Results: Aire-deficient mice treated with anakinra experienced significant improvements in ocular surface integrity and tear secretion. After 7 days of treatment, lissamine green staining decreased in eyes treated with anakinra compared to an equivalent increase in staining following treatment with CMC vehicle alone. By day 14, lissamine green staining in anakinra-treated eyes remained stable while eyes treated with CMC vehicle continued to worsen. Accordingly, there was a progressive decline in tear secretion in eyes treated with the CMC vehicle compared to a progressive increase in the anakinra-treated eyes over the 2-week treatment period. Aberrant acidification of GC mucins and pathological keratinization of the ocular surface were significantly reduced in anakinra-treated eyes. Significantly fewer Maackia amurensis leukoagglutinin positive goblet cells were noted in the conjunctiva of anakinra-treated eyes with a corresponding decrease in the expression of the pathological keratinization marker, SPRR1B. Finally, there was a downward trend in the infiltration of each immune cell type following anakinra treatment, but the cell counts compared to eyes treated with the vehicle alone were not significantly different.

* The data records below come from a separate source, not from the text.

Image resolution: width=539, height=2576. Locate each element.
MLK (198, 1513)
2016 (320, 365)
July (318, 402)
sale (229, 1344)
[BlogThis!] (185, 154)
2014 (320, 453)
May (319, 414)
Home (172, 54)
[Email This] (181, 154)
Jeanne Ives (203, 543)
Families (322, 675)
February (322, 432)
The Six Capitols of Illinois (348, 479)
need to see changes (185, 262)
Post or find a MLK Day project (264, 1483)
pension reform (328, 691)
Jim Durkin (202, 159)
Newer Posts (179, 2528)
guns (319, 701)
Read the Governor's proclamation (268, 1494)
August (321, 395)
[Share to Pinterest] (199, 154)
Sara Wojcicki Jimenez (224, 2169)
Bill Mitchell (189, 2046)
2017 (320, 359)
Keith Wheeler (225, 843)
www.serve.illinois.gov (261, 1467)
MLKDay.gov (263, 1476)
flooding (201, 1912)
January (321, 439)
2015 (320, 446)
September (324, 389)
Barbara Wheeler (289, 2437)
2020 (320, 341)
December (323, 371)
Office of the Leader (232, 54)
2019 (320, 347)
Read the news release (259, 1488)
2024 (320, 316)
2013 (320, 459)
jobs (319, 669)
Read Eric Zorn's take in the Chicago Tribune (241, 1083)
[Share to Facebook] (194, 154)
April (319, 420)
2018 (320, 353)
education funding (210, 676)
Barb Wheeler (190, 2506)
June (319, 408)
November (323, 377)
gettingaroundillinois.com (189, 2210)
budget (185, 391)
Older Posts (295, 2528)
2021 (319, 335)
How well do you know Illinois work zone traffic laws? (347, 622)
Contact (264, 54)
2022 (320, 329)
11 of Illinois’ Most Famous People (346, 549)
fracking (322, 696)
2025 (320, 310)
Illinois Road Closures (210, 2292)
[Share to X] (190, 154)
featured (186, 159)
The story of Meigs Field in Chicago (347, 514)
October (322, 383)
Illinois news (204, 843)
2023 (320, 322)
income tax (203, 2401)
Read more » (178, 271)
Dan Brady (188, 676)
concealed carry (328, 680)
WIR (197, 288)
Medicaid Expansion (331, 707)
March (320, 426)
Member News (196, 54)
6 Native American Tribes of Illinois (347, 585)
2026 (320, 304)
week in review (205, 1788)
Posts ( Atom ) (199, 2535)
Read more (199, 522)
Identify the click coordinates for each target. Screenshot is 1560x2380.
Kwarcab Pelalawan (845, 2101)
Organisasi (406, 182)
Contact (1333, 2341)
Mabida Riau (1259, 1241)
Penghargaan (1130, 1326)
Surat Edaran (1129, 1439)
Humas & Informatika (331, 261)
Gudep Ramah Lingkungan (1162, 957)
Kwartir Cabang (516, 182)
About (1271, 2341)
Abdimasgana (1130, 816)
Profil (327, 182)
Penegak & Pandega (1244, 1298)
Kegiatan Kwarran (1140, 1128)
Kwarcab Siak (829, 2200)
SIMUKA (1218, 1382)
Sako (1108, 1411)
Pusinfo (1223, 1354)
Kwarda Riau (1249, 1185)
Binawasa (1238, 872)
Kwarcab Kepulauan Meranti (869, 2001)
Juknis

Conclusions: IL-1R antagonist, anakinra, demonstrates therapeutic benefits as a topical treatment for aqueous-deficient dry eye in a spontaneous mouse model of autoimmune KCS that mimics the clinical characteristics of SS. Targeting the IL-1/IL-1R1 signaling pathway through topical administration of IL-1RA may provide a novel option to improve ocular surface integrity, increase tear secretion, and restore the normal glycosylation pattern of GC mucins in patients with SS.